> [TEXT UNDER STUDY]
The plan, announced earlier this week, aims to 'rapidly reduce' dependence on Russian fossil fuels in the bloc and fast forward the transition to more sustainable power, such as solar energy or wind power.
Commenting on the plan, EuroCommerce director general Christel Delberghe welcomed the Commission's ideas, but stressed the need for support for the retail and wholesale ecosystem to drive the move away from imported fossil fuels.
Energy Prices 'A Major Challenge'
“The Russian invasion of Ukraine has made what were already high, and rising, energy prices now a major challenge to the EU economy and the well-being of its citizens," she said.
"Our sector is a significant user of energy –in operating its logistics, heating, lighting and refrigeration without interruption. But operating at very low margins, it needs help in investing in the technologies that can bring about change. Obligations to invest without matching support will lead to costs our sector cannot absorb and thus would have to pass on to consumers, creating new inflationary pressures on the customers we serve every day.”
Recovery and Resilience Facility
The Commission has proposed to amend the Recovery and Resilience Facility (RRF) guidelines to provide funding for investment in alternative energy sources, a move that has been welcomed by EuroCommerce.
In addition, the body noted that the planned Solar Rooftops Initiative could offer opportunities for the retail sector – indeed, many European supermarkets and logistics centres already boast photovoltaic systems on their roofs.
At the same time, EuroCommerce said that obligation to invest must be accompanied by help in finding private and public funding, to enable the installation of such infrastructure.

[Records from a dataset]
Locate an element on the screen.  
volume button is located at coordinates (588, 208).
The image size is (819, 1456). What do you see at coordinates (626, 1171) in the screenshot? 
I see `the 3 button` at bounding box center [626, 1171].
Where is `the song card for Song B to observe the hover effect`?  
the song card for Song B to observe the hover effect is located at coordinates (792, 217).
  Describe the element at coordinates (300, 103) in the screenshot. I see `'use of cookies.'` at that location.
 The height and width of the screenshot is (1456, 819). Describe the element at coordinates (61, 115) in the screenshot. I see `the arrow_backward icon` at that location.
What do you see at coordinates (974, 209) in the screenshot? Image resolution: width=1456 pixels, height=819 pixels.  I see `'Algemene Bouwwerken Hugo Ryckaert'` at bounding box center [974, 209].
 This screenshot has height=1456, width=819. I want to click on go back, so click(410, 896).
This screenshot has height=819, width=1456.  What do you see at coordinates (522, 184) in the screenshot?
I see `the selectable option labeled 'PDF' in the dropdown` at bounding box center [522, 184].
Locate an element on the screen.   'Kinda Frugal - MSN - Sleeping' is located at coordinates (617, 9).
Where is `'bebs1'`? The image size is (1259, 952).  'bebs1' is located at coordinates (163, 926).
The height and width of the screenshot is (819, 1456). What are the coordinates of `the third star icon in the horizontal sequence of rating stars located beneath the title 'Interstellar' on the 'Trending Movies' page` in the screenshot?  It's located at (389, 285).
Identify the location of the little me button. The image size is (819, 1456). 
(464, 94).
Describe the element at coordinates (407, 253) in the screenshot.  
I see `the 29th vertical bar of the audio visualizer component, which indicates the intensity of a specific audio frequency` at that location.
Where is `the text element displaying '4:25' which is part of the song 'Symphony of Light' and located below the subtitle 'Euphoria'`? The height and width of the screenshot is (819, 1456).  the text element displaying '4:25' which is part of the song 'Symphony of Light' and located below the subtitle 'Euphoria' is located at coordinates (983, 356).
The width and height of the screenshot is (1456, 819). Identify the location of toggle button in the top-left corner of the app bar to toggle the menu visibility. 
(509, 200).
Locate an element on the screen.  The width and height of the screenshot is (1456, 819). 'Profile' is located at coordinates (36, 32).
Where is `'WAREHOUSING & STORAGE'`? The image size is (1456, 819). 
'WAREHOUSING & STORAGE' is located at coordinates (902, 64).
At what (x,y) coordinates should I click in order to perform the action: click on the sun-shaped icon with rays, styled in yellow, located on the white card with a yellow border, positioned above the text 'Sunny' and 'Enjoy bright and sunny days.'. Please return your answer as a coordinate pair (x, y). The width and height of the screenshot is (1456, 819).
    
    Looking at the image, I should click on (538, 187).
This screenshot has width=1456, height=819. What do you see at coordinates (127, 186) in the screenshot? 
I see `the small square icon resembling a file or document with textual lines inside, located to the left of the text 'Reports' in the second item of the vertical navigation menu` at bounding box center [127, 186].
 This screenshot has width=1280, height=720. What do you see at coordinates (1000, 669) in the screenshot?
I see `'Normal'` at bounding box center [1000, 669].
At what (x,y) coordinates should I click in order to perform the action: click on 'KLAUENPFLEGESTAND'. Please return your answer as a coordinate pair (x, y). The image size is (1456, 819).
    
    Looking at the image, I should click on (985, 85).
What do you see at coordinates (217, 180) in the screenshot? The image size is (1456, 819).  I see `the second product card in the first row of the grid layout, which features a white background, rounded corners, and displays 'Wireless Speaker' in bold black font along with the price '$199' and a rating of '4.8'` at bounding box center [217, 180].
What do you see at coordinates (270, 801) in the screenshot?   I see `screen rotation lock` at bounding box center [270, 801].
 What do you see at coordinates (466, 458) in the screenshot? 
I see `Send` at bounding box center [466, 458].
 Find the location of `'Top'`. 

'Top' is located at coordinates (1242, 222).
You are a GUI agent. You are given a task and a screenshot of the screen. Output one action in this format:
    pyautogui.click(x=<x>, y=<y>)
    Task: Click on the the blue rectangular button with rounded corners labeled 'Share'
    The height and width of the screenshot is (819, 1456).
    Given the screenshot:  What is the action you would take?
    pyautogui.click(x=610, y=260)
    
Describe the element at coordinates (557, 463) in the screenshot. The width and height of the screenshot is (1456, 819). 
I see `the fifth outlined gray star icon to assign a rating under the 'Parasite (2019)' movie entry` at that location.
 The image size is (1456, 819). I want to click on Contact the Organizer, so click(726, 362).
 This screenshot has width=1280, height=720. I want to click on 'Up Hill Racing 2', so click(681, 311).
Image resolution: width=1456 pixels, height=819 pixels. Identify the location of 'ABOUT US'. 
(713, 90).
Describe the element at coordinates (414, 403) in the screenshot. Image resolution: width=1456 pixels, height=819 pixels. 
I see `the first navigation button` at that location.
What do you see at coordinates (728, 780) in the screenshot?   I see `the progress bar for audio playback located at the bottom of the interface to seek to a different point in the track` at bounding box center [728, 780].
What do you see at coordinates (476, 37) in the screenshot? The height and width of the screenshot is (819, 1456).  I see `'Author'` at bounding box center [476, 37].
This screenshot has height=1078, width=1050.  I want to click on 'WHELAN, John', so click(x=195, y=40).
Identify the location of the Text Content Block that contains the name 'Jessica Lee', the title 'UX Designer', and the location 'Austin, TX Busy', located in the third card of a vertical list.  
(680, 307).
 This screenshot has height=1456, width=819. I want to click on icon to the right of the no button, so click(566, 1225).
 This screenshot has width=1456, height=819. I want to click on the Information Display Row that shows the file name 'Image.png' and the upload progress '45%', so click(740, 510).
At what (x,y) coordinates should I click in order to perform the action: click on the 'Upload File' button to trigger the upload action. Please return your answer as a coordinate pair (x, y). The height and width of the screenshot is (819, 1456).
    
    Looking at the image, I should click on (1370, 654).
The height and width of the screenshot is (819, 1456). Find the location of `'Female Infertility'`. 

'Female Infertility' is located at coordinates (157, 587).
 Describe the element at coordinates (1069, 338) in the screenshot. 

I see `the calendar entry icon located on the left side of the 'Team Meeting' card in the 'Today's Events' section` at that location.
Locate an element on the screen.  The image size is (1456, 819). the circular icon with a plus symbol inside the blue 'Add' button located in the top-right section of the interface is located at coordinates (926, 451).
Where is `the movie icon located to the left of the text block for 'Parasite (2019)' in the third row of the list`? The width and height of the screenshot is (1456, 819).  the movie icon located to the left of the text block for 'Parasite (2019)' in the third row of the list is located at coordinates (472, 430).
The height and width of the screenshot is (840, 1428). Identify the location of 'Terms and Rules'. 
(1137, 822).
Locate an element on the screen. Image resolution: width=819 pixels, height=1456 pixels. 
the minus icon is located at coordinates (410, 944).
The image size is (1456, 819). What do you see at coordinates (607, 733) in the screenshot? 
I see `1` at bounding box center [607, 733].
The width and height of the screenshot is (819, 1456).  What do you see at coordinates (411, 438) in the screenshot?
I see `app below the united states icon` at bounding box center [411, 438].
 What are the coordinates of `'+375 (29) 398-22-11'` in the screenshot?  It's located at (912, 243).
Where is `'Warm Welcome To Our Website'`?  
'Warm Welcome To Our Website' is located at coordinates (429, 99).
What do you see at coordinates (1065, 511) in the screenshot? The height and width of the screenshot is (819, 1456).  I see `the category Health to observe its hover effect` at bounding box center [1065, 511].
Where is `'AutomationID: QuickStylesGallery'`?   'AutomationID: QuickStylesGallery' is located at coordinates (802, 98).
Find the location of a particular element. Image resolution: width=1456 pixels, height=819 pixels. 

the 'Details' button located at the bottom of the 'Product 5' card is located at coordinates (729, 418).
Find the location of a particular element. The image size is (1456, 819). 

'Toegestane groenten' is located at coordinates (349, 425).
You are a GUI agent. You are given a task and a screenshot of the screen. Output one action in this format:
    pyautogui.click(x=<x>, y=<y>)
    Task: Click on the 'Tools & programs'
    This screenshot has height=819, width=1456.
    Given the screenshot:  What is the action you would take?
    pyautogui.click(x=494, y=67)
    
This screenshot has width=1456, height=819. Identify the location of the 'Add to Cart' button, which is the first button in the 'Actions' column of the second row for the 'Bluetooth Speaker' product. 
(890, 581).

> [EXERCISE TASKS]
1. Based on the article about EuroCommerce and the EU energy plan, decide whether each statement agrees with it. Answer yes or no for each, quoting the deciding words. (a) EuroCommerce welcomed the proposal to amend the Recovery and Resilience Facility guidelines. (b) The retail sector operates at high margins. (c) No European supermarkets have photovoltaic systems on their roofs yet.
2. Copy the passage of the article about EuroCommerce and the EU energy plan starting at "The plan, announced" and ending at "or wind power.".

> [ANSWERS BY ITEM NUMBER]
1.
(a) Yes: "a move that has been welcomed by EuroCommerce"
(b) No: "But operating at very low margins, it needs help in investing in the technologies that can bring about change"
(c) No: "many European supermarkets and logistics centres already boast photovoltaic systems on their roofs"

2.
The plan, announced earlier this week, aims to 'rapidly reduce' dependence on Russian fossil fuels in the bloc and fast forward the transition to more sustainable power, such as solar energy or wind power.